Given request A |
Using the notes on inodes below, answer each question on its own line, marked as the question is.
(i) How many bytes does a directory entry give to the name, and how many to the inode number?
(ii) What does the system treat a file as once its link count reaches 0?
(iii) Before rename existed, which two calls were used to do the same job?
Given request B | Extend the notes on inodes below, beginning after their final line.

──────── Text ────────

Data blocks with an inode table at the beginning Each inode describes one file.
Inode does not include name. Instead, directories had two entries: 14 bytes for name, and 2 bytes for the inode number. (inode would contain the other entries)
Possible for two names to have same inode number. (linking) Linking is necessary for safely moving files between directories.
One problem is link count can overflow. (Solution: disallow too many links)

If link count becomes 0, it considers as free space, else knows someone wants it.

Add a directory entry in new directory (+1 link), and remove old entry (-1 link).
What is contained in inodes: Size in bytes, type, date, permissions, number of links, and a small arranged number of block nodes which describe which blocks are needed for defragmentation.

The next block node is an indirect block which represents a great number of blocks (megabytes).

The last block node is an indirect block to indirect blocks (double indirection).

Example.

git clone Doesn’t really copy all files. It just points to the files with links. Linking is fast.

System call link leaves old name, and adds a new name. Originally there was no rename. Instead, just use link then unlink.

link(“a”, “b”)

──────── Information shown ────────

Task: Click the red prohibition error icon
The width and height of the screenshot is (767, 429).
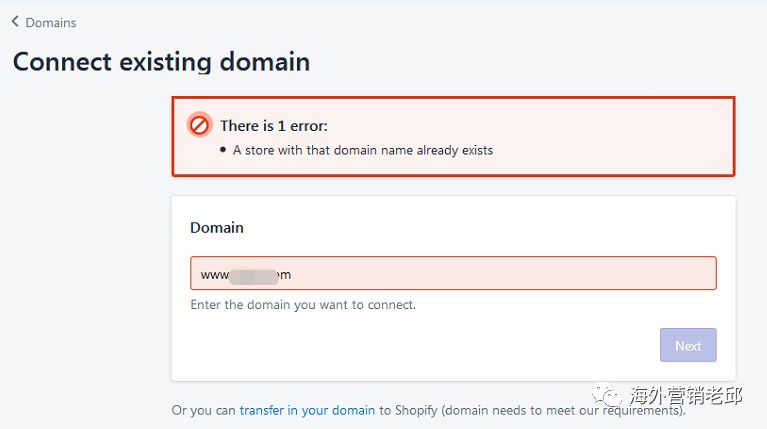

────────

Result A |
(i) 14 bytes for the name and 2 bytes for the inode number.
(ii) As free space.
(iii) Link, then unlink.

Result B |
Potential problem: Circular links. A directory points to itself or even a parent. Thus, cycles are prohibited in Unix. Thus, you cannot make hard links to directories at all. Only to files.
Suppose you do: (rm foo; cat) < foo Foo begins with link count 1. At rm foo, link count goes to 0, thus is free. Fix: you can reclaim a file’s storage if link count is 0 and no one has file open.

An OS property, not a file system property

Unix file system still hasn’t fixed defrag problem. But Unix has lseek which is faster. Lseek(fd, N, 0) is O(N) in FAT, O(1) in Unix

Berkeley Fast File System variant: At the start of the file system which is a bitmap of free blocks. Each data block has a bit. Size is 1/65000 ratio. Can fit in RAM because it’s small, and can easily find new free blocks. Helps with contiguous allocation. Helps solve defrag problem partially.